Show every line below where "Sort" appears.

[Saved data entries]
==============================
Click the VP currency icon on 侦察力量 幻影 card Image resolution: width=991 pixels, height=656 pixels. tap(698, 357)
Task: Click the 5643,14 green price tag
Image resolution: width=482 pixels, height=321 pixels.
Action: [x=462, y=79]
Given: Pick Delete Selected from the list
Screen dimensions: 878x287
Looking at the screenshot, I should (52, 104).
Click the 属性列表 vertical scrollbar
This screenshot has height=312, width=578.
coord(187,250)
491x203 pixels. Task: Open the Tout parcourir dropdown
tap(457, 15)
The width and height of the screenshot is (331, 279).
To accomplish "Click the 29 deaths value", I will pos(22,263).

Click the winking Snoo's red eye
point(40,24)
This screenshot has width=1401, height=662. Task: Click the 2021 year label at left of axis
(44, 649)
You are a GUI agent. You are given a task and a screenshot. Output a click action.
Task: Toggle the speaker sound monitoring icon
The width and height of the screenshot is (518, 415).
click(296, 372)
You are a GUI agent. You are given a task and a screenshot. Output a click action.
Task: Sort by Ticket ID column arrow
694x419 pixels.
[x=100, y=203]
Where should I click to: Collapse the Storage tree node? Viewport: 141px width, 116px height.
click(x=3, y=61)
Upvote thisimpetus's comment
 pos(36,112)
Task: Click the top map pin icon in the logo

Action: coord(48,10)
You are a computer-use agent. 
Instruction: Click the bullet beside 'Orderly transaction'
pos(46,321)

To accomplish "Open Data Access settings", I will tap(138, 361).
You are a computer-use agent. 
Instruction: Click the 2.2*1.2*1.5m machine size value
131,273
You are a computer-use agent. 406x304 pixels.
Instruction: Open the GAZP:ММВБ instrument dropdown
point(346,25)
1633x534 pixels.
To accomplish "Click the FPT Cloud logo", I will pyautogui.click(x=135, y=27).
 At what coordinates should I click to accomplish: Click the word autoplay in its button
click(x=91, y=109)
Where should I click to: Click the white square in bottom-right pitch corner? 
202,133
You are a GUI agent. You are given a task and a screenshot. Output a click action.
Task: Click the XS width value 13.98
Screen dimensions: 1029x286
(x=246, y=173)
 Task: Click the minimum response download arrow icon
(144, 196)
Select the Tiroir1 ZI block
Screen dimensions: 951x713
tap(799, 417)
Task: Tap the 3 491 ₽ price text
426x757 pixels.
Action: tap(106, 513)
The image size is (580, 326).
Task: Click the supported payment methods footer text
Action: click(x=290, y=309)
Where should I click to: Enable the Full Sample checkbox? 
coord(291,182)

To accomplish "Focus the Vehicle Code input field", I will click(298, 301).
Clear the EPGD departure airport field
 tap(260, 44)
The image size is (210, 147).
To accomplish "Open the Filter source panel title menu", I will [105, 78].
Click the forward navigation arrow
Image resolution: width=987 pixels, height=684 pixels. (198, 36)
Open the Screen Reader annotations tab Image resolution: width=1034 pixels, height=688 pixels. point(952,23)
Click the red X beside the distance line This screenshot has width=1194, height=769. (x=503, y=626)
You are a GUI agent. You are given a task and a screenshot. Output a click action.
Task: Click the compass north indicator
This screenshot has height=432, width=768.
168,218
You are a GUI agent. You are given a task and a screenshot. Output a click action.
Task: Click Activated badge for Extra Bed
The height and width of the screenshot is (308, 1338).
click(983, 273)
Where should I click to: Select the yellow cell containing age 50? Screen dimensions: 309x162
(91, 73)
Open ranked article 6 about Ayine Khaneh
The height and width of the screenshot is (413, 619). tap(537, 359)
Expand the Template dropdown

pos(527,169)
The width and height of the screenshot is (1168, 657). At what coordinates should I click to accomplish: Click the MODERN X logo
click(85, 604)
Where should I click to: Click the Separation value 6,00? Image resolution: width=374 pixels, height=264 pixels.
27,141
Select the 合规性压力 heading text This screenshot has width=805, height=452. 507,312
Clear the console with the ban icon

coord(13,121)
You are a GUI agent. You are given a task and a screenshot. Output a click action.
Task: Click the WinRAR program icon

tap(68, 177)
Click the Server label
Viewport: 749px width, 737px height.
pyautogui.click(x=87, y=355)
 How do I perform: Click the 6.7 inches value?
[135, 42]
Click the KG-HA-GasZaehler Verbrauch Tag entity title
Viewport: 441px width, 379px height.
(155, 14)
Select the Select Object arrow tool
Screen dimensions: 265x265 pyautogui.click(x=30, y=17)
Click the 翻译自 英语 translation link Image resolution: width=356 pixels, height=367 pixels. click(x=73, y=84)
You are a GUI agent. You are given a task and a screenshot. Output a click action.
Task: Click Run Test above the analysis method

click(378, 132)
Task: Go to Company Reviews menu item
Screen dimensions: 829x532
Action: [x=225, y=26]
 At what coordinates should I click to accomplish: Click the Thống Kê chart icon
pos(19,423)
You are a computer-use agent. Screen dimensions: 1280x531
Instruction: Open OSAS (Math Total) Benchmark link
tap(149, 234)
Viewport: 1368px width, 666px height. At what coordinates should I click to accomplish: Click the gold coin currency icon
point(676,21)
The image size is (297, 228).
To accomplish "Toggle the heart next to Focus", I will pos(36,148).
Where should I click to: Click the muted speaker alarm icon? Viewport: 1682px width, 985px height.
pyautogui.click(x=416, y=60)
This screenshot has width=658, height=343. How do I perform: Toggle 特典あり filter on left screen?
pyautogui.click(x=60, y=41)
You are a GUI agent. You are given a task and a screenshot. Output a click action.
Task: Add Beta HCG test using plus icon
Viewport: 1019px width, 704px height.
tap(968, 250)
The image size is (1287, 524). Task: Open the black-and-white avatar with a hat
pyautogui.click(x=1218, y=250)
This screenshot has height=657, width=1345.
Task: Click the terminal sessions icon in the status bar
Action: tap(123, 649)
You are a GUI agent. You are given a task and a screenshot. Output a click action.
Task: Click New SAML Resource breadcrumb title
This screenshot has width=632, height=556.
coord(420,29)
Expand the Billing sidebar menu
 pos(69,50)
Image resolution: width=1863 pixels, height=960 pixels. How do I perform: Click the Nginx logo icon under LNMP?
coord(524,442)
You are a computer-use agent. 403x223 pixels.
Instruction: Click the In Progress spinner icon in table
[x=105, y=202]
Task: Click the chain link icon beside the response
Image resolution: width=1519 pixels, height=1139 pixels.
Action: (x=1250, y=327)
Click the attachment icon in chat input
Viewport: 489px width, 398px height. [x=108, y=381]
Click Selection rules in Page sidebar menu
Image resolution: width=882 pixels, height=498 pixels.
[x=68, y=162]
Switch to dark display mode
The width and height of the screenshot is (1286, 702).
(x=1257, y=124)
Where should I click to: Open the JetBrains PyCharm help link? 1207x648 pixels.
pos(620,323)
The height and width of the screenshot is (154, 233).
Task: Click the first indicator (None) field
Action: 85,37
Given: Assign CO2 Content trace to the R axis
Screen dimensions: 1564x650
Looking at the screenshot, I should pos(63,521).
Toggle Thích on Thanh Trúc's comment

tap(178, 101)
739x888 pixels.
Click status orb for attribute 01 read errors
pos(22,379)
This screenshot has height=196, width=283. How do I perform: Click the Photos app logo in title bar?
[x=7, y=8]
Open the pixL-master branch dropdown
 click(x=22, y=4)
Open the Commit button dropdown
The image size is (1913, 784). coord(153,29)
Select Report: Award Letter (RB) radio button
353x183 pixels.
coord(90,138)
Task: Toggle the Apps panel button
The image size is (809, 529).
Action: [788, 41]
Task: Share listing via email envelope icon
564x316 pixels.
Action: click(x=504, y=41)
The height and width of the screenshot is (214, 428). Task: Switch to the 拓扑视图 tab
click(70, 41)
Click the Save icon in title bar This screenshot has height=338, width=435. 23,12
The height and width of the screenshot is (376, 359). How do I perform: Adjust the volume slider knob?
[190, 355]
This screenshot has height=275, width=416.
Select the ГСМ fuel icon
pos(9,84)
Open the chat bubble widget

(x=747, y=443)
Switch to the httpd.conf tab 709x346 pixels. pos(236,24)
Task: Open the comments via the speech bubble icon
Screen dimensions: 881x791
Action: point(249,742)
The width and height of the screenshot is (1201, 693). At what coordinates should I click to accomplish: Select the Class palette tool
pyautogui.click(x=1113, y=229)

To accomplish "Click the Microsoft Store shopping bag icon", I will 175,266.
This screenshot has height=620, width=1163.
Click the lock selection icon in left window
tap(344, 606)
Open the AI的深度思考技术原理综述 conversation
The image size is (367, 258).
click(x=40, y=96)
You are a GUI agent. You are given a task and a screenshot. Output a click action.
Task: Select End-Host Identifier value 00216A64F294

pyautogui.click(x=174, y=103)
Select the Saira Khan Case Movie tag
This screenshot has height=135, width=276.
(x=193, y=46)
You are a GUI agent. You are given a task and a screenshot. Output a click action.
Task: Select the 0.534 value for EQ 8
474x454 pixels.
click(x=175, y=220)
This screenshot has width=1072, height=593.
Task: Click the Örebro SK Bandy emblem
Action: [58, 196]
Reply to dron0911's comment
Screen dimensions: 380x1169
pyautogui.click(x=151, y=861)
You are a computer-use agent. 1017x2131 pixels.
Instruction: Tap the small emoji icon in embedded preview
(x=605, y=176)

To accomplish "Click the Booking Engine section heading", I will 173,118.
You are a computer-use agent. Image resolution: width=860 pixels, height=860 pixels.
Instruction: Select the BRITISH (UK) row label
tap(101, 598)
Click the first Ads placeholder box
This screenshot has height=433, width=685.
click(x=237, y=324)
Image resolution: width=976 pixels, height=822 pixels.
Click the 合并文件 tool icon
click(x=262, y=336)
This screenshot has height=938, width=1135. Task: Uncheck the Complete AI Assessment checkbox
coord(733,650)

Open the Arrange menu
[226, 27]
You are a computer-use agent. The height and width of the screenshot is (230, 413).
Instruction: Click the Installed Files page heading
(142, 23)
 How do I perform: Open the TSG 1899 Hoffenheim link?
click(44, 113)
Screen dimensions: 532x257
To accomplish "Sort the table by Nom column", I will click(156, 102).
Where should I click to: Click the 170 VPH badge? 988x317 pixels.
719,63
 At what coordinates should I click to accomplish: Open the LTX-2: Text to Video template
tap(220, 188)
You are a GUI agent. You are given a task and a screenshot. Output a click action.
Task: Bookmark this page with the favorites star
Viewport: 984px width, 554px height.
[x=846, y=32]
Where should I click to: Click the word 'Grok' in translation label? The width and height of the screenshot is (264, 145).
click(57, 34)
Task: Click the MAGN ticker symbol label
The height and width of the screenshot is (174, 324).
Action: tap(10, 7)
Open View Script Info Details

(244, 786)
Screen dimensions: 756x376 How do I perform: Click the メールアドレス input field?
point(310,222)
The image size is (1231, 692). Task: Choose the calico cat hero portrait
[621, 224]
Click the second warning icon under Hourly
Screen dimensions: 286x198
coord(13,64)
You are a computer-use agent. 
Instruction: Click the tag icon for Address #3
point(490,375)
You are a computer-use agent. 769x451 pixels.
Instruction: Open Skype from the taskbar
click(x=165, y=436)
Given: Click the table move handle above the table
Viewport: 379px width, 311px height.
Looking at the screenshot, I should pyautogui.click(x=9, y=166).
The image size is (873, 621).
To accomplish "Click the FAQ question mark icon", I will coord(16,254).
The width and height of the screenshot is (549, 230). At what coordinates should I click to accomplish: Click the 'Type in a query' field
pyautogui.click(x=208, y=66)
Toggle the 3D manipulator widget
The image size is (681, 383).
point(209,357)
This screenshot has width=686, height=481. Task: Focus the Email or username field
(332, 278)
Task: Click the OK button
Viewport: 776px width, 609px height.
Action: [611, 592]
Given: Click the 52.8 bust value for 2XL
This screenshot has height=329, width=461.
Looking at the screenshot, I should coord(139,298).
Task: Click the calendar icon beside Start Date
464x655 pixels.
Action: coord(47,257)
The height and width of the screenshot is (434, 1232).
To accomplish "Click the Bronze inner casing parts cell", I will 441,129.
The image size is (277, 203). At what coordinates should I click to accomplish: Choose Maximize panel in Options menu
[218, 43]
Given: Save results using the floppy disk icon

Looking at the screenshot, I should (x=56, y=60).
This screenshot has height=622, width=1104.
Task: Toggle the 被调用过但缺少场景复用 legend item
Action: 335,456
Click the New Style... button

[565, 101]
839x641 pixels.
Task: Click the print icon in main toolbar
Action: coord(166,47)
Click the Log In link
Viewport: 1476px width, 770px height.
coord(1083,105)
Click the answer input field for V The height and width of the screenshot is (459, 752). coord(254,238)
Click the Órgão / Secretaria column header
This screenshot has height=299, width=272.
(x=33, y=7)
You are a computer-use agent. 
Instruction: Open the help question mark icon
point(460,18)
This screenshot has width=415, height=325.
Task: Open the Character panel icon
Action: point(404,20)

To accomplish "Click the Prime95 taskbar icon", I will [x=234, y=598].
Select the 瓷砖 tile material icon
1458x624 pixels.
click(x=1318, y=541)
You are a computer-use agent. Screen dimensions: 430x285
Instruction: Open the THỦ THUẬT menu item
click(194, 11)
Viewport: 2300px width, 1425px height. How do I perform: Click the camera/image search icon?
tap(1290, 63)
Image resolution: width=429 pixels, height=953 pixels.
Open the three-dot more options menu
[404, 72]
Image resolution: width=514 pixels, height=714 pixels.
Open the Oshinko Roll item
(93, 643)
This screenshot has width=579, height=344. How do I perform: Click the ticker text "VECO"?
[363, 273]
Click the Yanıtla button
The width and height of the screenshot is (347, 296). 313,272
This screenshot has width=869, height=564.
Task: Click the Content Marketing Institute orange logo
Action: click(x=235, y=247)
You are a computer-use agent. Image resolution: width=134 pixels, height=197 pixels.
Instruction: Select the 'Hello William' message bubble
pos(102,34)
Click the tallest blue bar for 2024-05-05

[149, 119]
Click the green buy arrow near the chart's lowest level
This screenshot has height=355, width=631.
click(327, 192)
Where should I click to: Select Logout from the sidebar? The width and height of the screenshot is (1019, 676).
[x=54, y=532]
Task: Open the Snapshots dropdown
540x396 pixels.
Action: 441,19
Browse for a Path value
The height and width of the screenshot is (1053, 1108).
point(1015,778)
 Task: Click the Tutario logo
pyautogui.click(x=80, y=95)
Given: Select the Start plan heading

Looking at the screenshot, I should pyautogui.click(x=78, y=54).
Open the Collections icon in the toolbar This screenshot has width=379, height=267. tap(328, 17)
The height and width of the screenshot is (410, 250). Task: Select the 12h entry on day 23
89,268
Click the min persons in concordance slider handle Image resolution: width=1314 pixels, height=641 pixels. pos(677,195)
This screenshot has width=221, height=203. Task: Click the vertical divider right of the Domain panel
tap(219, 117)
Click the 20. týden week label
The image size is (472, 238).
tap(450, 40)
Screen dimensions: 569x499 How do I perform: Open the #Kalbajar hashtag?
==============================
• Result
Task: Sort by Ticket ID column arrow
To accomplish "Sort the table by Nom column", I will click(156, 102).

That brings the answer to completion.